• Problem statement:
Carry on with the review of A Bit of Difference from the point where it stops.

A Bit of Difference
REVIEW: Jonathan Amid
Protagonist Deola Bello, born into affluence in Ikoyi, Nigeria, finds herself living in a London “overrun with immigrants”. An expatriate working for an international charity, Bello is thirty-nine, single, wary of men and marriage and disillusioned with her current prospects and co-workers.
As auditor in service of European capital, Deola evaluates the merits of various funding concerns involving Africans in need. Neither fully at home in London nor unaware of the ethical quandaries attendant on being an African that “judges” African others, Deola travels home for the fifth anniversary of her father’s passing. Her life choices and outsider’s gaze will be under intense scrutiny from her own family, and Deola’s own perceptions about the world and herself will come into sharp relief.
Moving between Atlanta, London and Lagos, the first part of this slow-burning yet searingly perceptive novel (Atta’s third) is a carefully hewn tapestry of Deola’s impressions, opinions and interactions with co-workers and friends.
Atta’s prowess in terms of characterization is most evident in the three friends that Deola spends time with in London: Subu, trained at the same school of accountancy as Deola in Nigeria, refuses to return home. Her born-again Christian status allows Atta a platform to critique the rise of different forms of religious fundamentalism both in London and Nigeria (just think of prophet TB Joshua), and Deola’s impressions (and skepticism) are acidly funny.
Equally engaging is the portrayal of the misanthropic writer Bandele, admirer of James Baldwin and JM Coetzee, whom Deola knows from home. Sexually fraught and depressed, Bandele feels out of place in London. His moving portrayal and poignant interactions with Deola reinforce Atta’s rapport with the underdog, and notable are the scathing barbs after the prize-giving for African writing when Bandele loses out to another writer deemed to need it more. Tessa, rounding out the trio of Deola’s friends, has known her since boarding school, and considers a move to Australia with her husband. How Deola relates to Tessa, her choices and the roundedness of Tessa’s character, are further highpoints.
If the novel’s first part deliberately limits its cast of characters, it must be categorically noted how Atta simultaneously and to good effect creates depth from a wide array of digressions, all from Deola’s perspective, yet told in the third person. With an effect that combines distance and intimacy, immediacy and aloofness, these reflections – some more banal than others – allow for fascinating insights into the myriad of influences that shape and foster individual (migrant) subjectivity.
The wide variety of discourses around Africa – a continent seemingly always under symbolic (re)construction, with all of its colour and contradictions emanating from spheres of culture, commerce, civil war, tribalism, racism, minorities and factionalism, contradictions, abuses of power, tradition and modernity – are interrogated in observations sharp and often brutal. Atta’s lean, limber prose moves far beyond a mere “anthropological curiosity”, a phrase that Deola uses at one point.

• Extracted records:
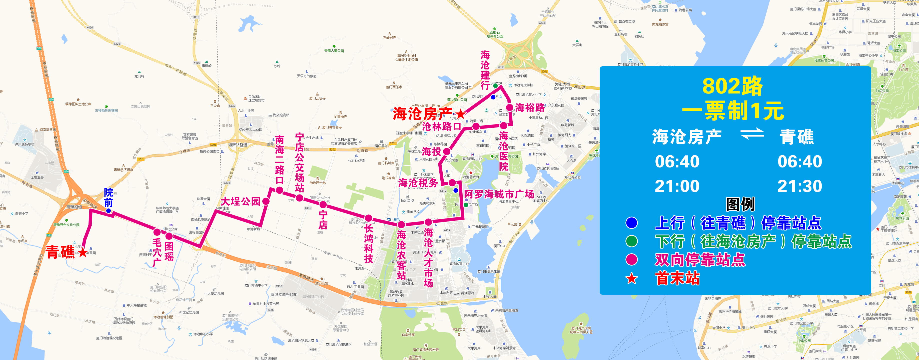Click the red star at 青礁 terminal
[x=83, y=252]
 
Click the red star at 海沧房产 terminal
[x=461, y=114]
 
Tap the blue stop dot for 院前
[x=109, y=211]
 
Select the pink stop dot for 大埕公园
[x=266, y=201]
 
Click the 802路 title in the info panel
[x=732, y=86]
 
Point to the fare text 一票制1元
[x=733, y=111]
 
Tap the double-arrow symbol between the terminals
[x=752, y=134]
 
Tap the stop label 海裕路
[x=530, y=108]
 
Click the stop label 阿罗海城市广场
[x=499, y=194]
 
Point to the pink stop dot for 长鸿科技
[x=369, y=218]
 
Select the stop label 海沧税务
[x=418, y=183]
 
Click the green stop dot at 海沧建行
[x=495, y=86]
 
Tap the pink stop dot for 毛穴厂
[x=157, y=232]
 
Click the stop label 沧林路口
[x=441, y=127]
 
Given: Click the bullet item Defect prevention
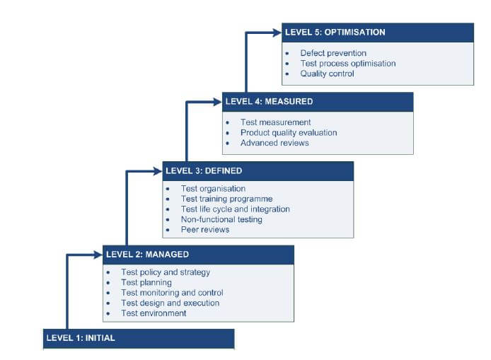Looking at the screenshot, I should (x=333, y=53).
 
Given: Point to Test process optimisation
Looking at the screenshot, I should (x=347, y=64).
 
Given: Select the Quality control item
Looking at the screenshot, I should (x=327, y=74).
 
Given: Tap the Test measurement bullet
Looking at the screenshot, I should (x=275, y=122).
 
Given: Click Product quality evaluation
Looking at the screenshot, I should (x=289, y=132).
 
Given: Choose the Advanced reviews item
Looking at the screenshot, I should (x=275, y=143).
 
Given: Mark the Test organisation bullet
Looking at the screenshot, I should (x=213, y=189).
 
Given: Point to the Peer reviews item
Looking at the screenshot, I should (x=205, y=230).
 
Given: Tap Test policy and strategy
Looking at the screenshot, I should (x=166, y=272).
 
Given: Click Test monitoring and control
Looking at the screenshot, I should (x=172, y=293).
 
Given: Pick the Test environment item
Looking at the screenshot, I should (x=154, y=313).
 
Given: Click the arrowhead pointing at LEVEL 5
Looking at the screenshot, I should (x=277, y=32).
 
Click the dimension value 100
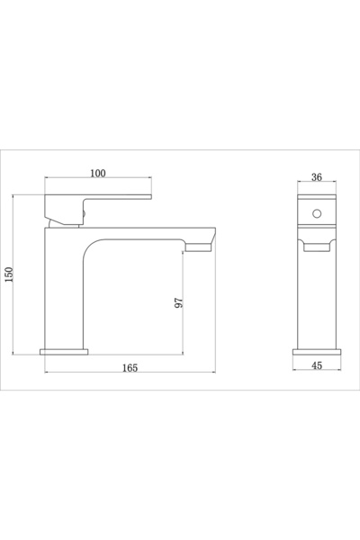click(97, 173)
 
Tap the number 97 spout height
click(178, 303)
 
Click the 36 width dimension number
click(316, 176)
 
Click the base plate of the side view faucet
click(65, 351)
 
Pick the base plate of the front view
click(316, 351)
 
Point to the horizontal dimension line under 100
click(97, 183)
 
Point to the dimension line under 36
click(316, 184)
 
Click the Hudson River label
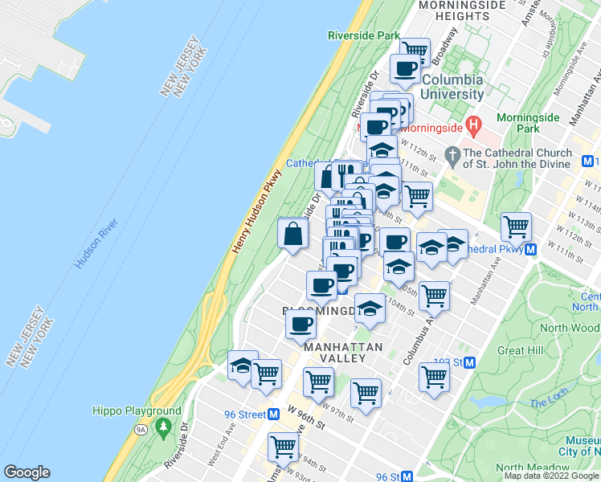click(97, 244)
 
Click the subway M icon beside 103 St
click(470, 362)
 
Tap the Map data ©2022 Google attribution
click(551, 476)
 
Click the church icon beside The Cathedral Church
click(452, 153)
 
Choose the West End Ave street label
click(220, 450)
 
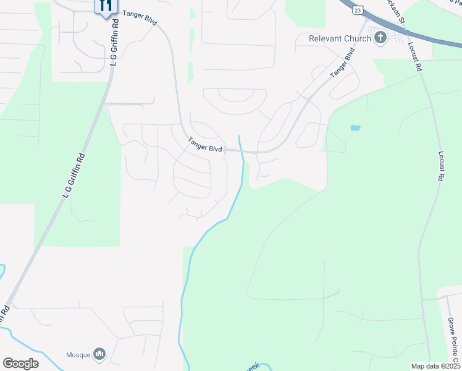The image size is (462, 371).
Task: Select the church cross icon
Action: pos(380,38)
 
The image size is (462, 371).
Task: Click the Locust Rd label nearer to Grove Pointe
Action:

• Task answer:
One such digression sees Nigeria described as a country where even the ‘passive aggressive’ land is stubbornly “too damn African”: When “a car dealership opens… the road in front of it splits, as if to say, ‘I told you I couldn’t handle it’.”
Linguistic flights of fancy are largely dispensed with, yet thoughtfulness remains: “Once in a while, Africans will be confronted with the notion that Africans are disposable and of much consequence to humanity as waste material. This may not be personal… Their daily trauma is trying to survive systems that did not start off with their continuity in mind.”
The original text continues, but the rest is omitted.